Lung-MAP (multiple trials)
Lung-MAP (SWOG S1400) is a multidrug, multi-substudy, biomarker-driven squamous cell lung cancer clinical trial that uses state-of-the-art genomic profiling to match patients to substudies testing investigational treatments that may target the genomic alterations, or mutations, found to be driving the growth of their cancer.

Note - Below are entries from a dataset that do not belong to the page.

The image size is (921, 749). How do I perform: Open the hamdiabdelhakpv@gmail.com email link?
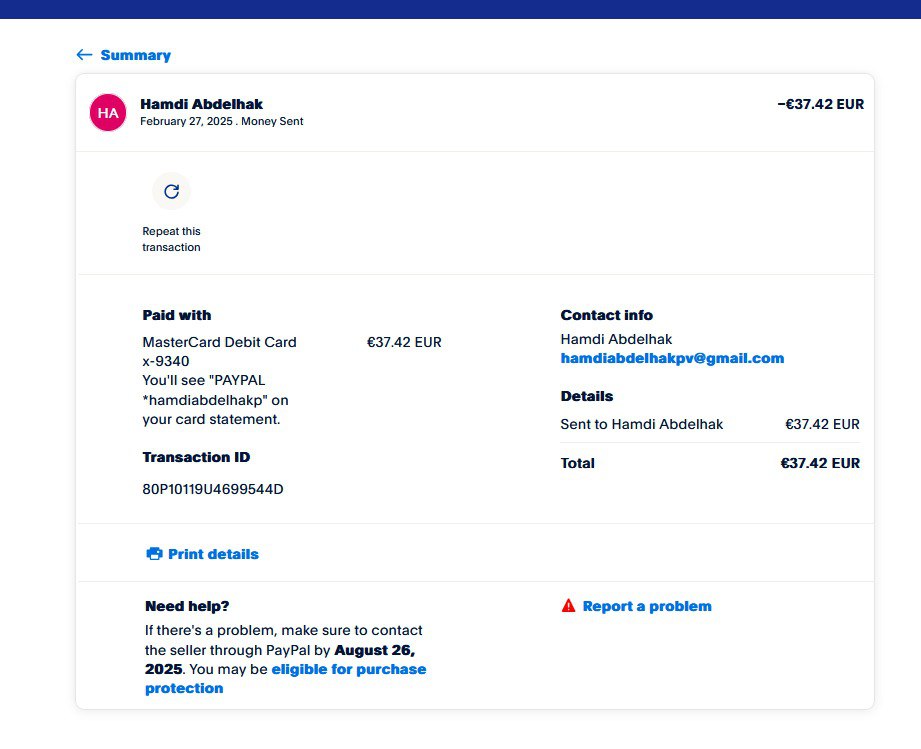[x=672, y=358]
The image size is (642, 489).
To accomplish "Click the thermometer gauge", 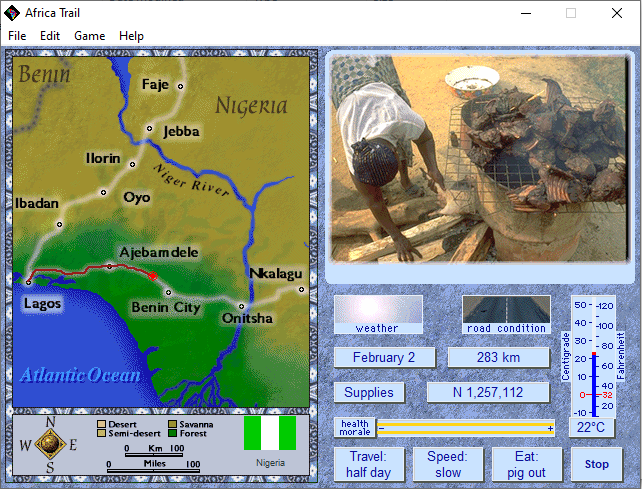I will point(594,355).
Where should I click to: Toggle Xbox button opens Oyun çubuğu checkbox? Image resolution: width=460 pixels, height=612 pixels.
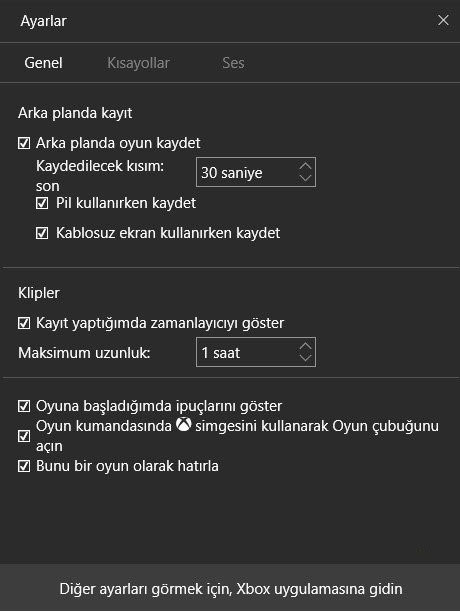24,436
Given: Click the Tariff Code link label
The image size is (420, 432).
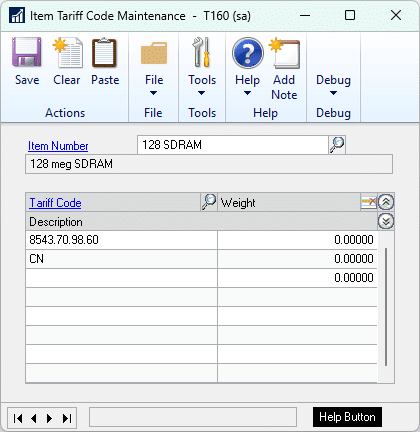Looking at the screenshot, I should (55, 203).
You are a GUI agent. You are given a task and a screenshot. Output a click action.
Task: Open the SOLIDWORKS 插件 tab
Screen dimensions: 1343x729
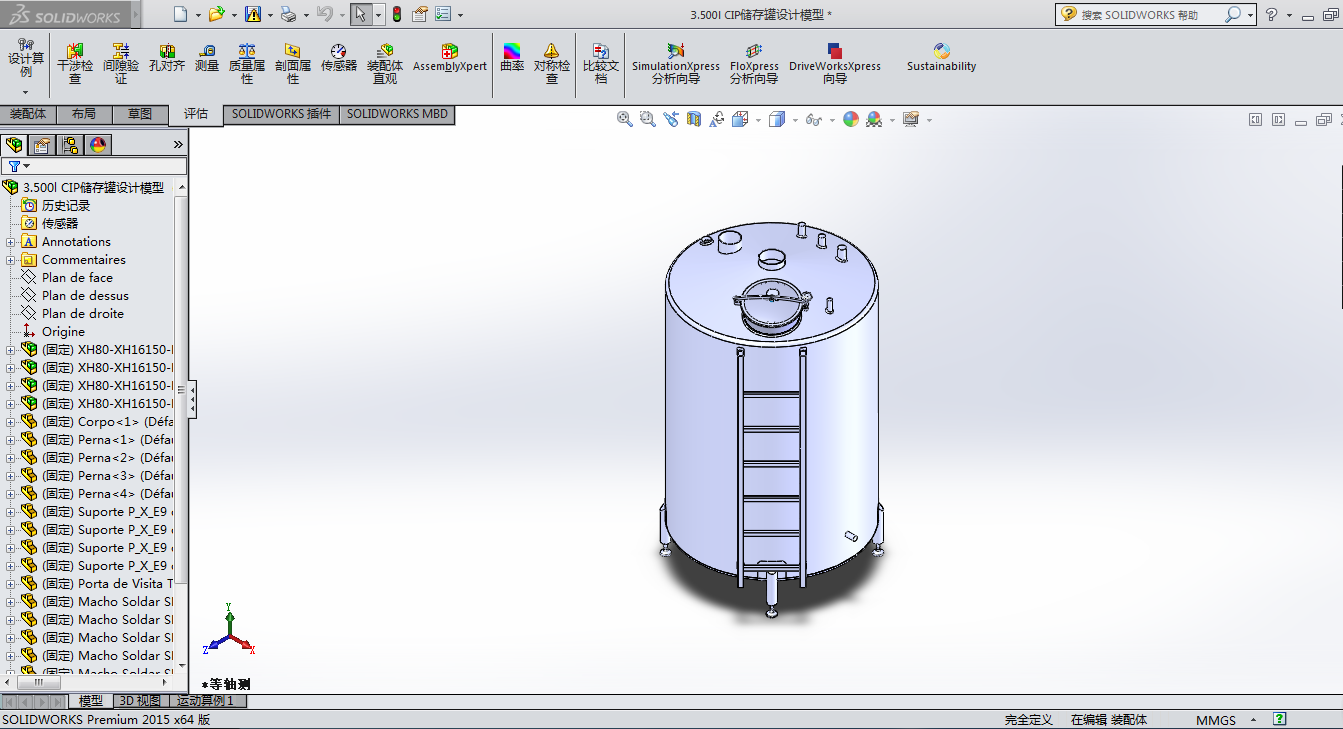click(x=281, y=114)
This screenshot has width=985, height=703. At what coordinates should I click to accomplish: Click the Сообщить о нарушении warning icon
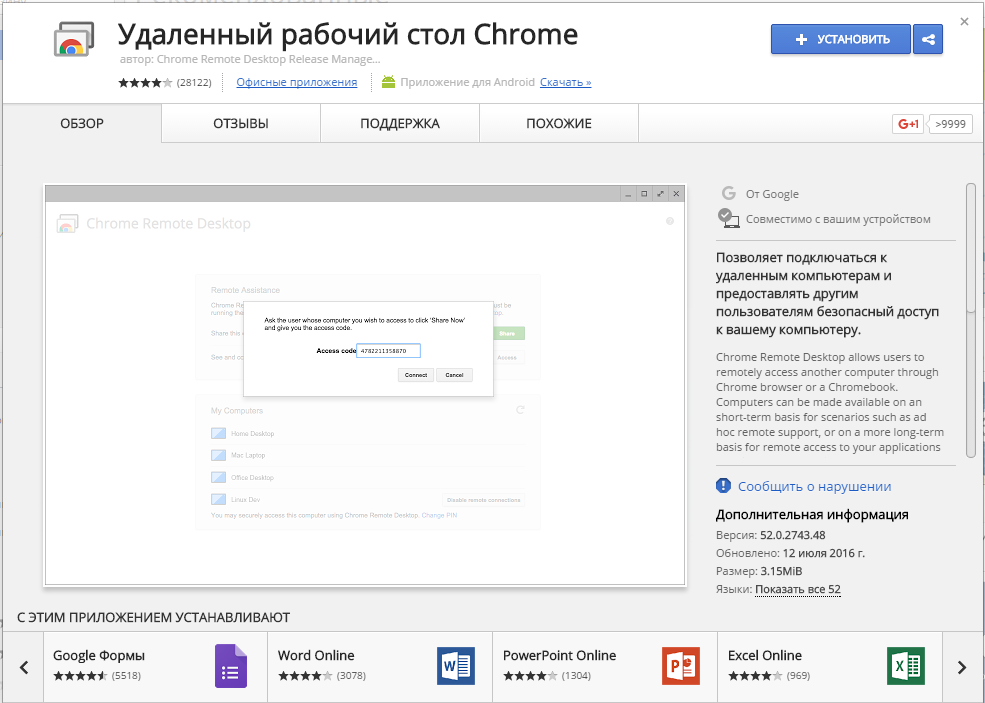(723, 485)
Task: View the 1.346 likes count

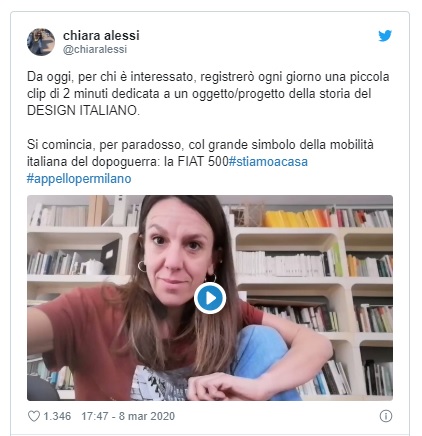Action: point(57,416)
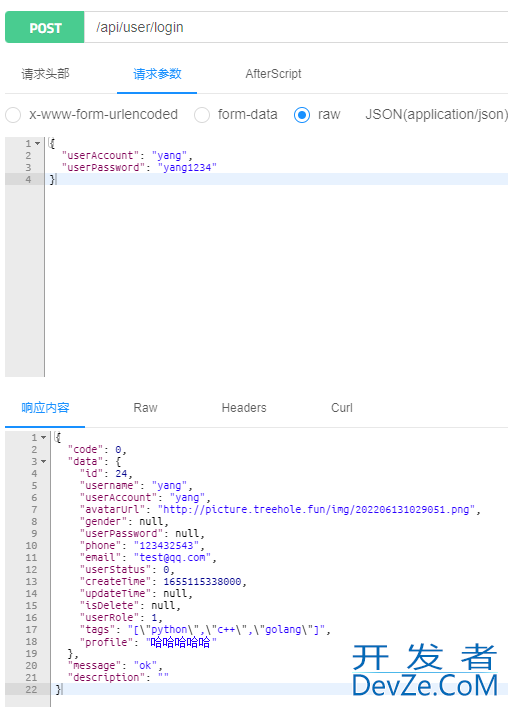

ID: NCT02154490, NCT02595944, NCT02766335, NCT02785913, NCT02785939, NCT02926638, NCT02965378, NCT03373760, NCT03377556
Sponsor: Southwest Oncology Group
Locations: VA Connecticut Healthcare System-West Haven Campus; Hines VA Hospital, Illinois; Richard L. Roudebush VAMC, Indianapolis, Indiana; Ann Arbor VAMC, Michigan; Kansas City VAMC, Missouri; VA New Jersey Health Care System, East Orange; Michael E. DeBakey VAMC Houston, Texas
ALCHEMIST: Adjuvant Lung Cancer Enrichment Marker Identification and Sequencing Trials (multiple trials)
A group of randomized clinical trials for patients with early-stage non-small cell lung cancer whose tumors have been completely removed by surgery.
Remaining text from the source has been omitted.